The Book of Common Prayer was first published in 1549. There were a number of revisions until the 1662 edition became the default prayer book for most Anglicans.
It was not the only one, however. The distinctive Scottish and American Episcopal Prayer Books emerged in the 18th century. The twentieth century saw the development of a variety of prayer books , all with a "family resemblance, particularly as Anglican provinces around the world became autocephalous (self-governing).
It is often assumed that the Anglican Church is a colonial behemoth inextricably liked to the Church of England and the growth of the British Empire. But was it really so? The first missionaries within Anglicanism belonged to voluntary agencies , and, arguably, the consecration of Samuel Seabury as a bishop for the newly independent and former American colonies was an ecclesiastical act or rebellion by the non-juring Scottish Episcopalians.
The Anglican Church today looks nominally to the Archbishop of Canterbury as its head, but recent events suggest that a number of different protocols and groupings link the autocephalous provinces together in a sometimes uneasy marriage. This lecture looks at those instruments of communion, their weaknesses and their strengths.
This last lecture is an introduction to the thinking of Roland Allen. Deeply critical of conventional missionary methods in the early 20th century, his Missionary Methods: St Paul's or Ours was initially viewed with distaste by many of his contemporaries. Over a hundred years later, his reflections are breathtakingly prescient...
The course provides and introduction the Anglican Church, its origins, growth and current shape.
Whilst it is common to hear the Church of England described as originating in Henry VIII's wish for a divorce, this is simplistic in the extreme. Certainly, the politics of the era intrude, not least because of the potential for annulments which were granted by Rome, as well as the cash-grab which Henry then executed on monasteries and the like. However, intellectual currents (the university network and its flow of ideas via wandering scholars), the increasing rejection of clericalism, the critique of medieval practices such as the selling of indulgences, and the concomitant push to make Scriptures available in vernacular languages all provided a theological push for reform which would lead to the fracturing of Western Christendom into a number of theological traditions: Reformed, Anabaptist, Lutheran, Unitarian and Anglican. Additionally, the technological advance of the Gutenberg Press which allowed for the mass printing of books, pamphlets and woodcuts enabled the popularisation and dissemination of these ideas.
In this perfect storm of intellectual innovation, politics and technological advance, the Anglican church emerges.

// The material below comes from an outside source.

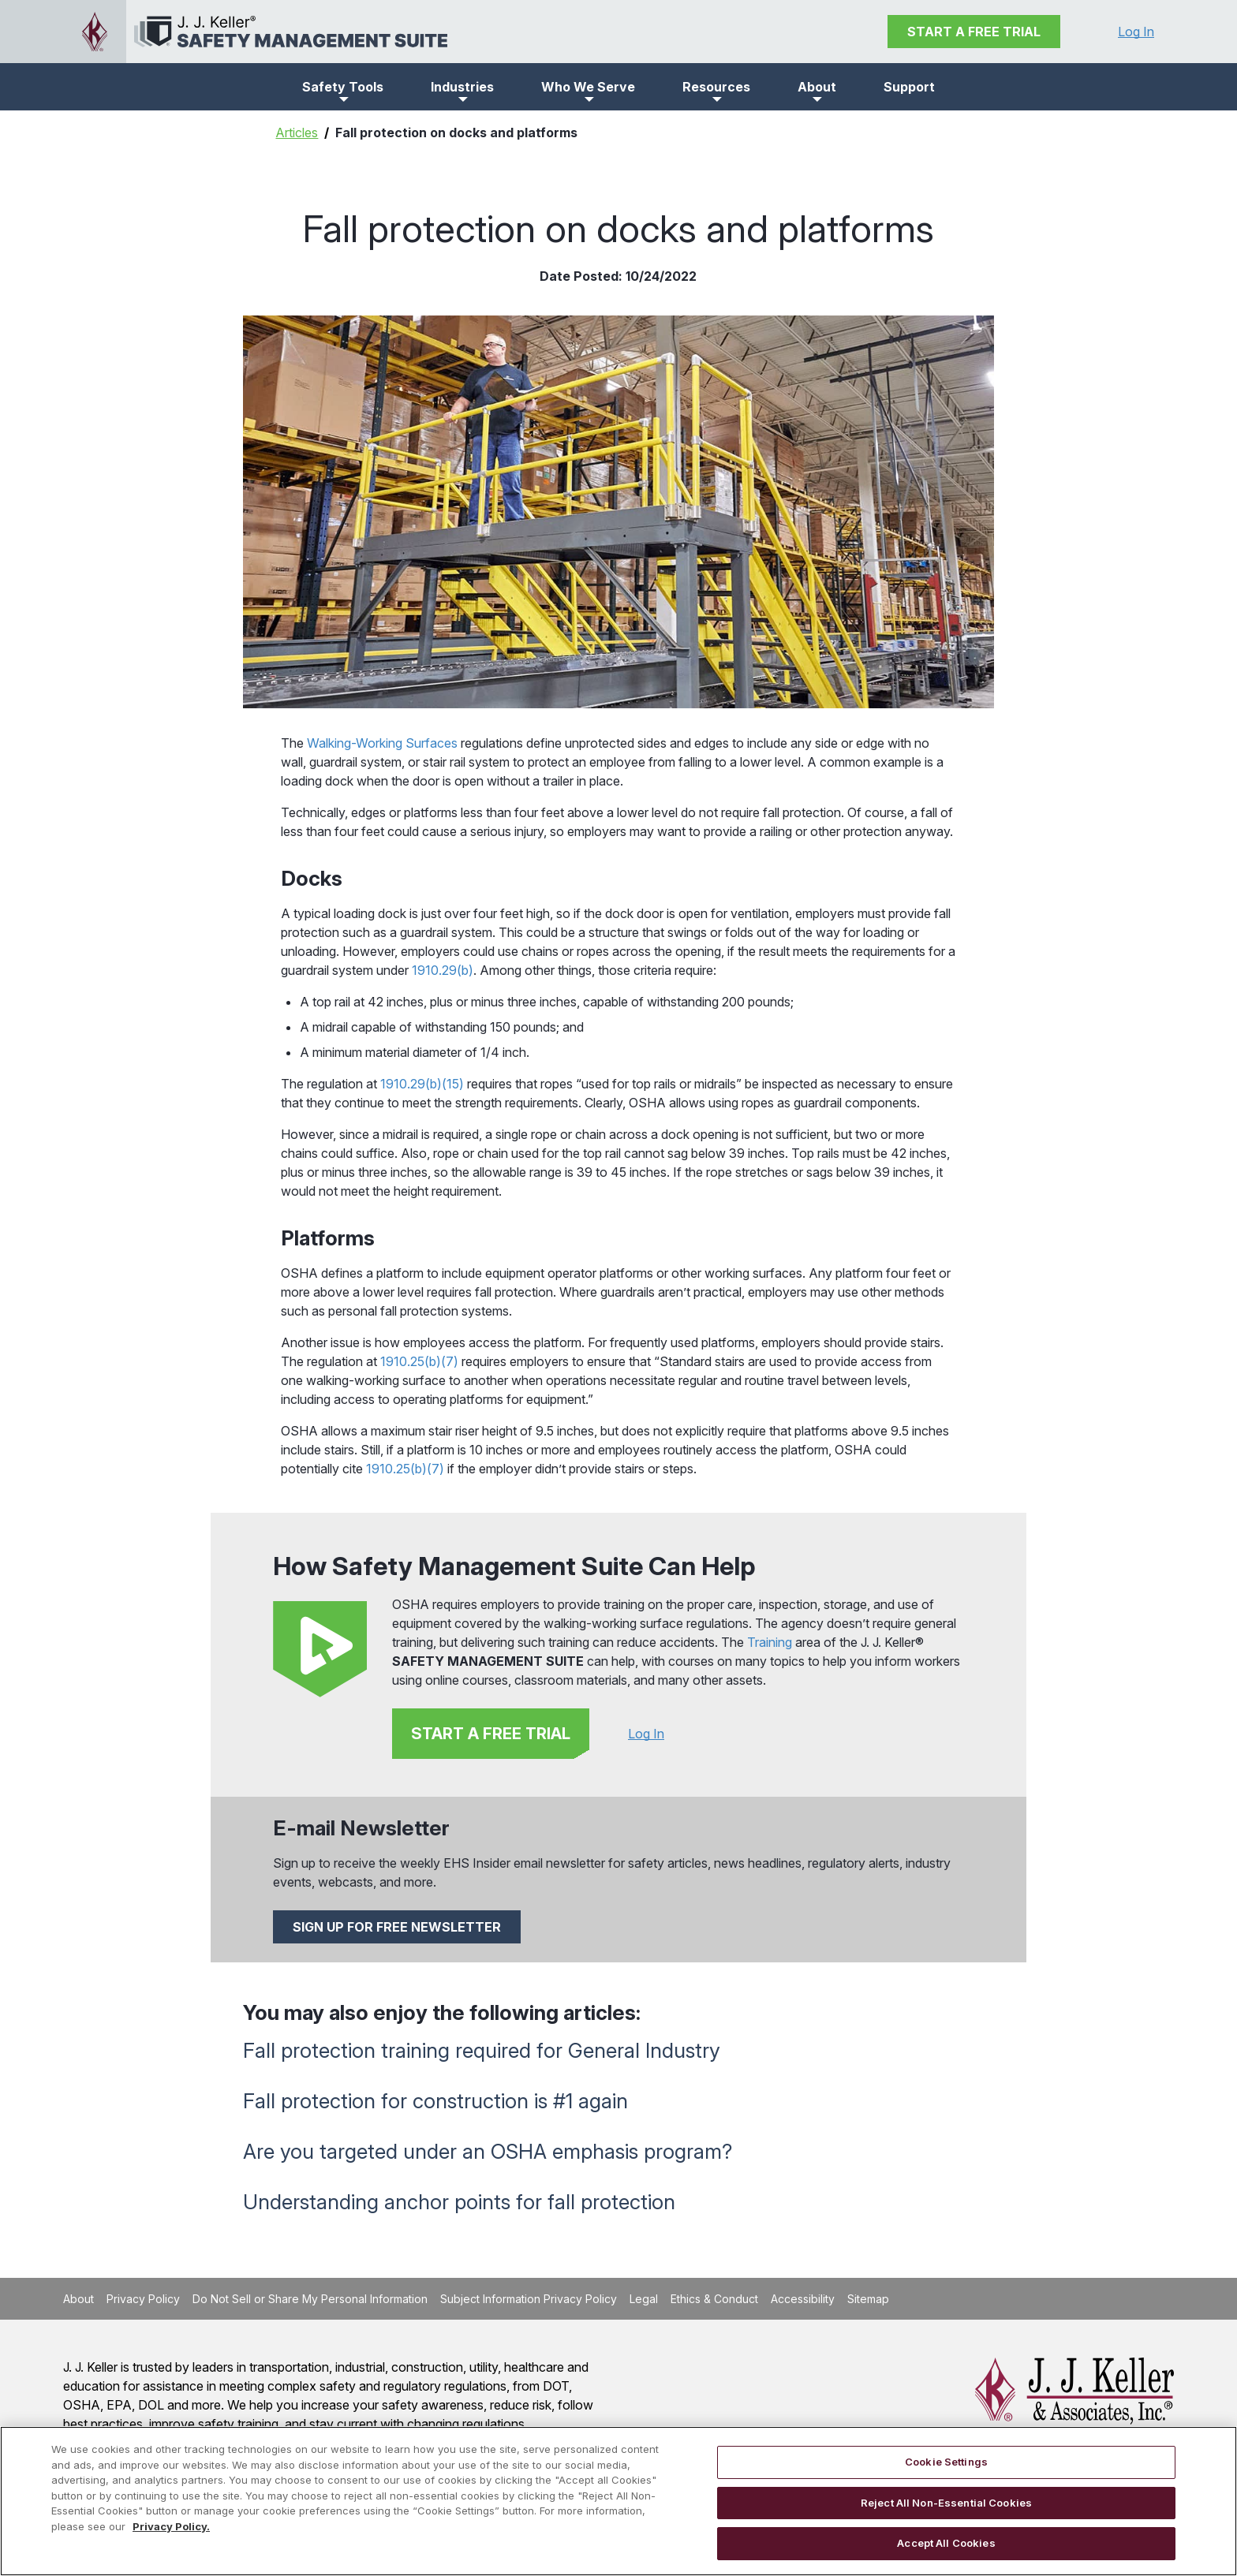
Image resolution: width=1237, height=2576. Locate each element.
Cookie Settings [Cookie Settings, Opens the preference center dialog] (946, 2461)
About (78, 2298)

It spreads its theology, liturgy and ethics through the development of the Book of Common Prayer which provides a neat and accessible handbook. As it used to be said, "If you want to know what Anglican theology and life is like, read the Book of Common Prayer."
However, the Anglican church was never an exclusively English phenomenon. Neighbouring Scotland, through the Reformation, would see a tussle between Presbyterians (no bishops) and Episcopalians (yes to Bishops) which would not be resolved until the end of the 17th century. That Episcopalian party , pro- Stuart (Jacobite) would use the Book of Common Prayer and late develop their own liturgy in the 18th century. They would consecrate Samuel Seabury to become a bishop for the new United States of America: an action, possibly the last gasp of Jacobite resistance to the Hanoverians, which would eventuate in the formation of the Anglican Communion.
That Communion then has to address the question of how independent churches with shared, but not identical traditions , might function as a global entity. Which leads to a discussion of the Instruments of Communion which hold together the Anglican Communion today, but are increasingly stretched to breaking point by the intractability of both progressives and conservatives within the communion.
What lies ahead? Well, we might do much worse than look to the reflections of Roland Allen, whose writings were deeply unpopular on first publication in 1912, but who increasingly seems to offer models of how a sustainable Anglican Church might thrive and flourish by celebrating its diversity and trusting more strongly in the movement of the Holy Spirit.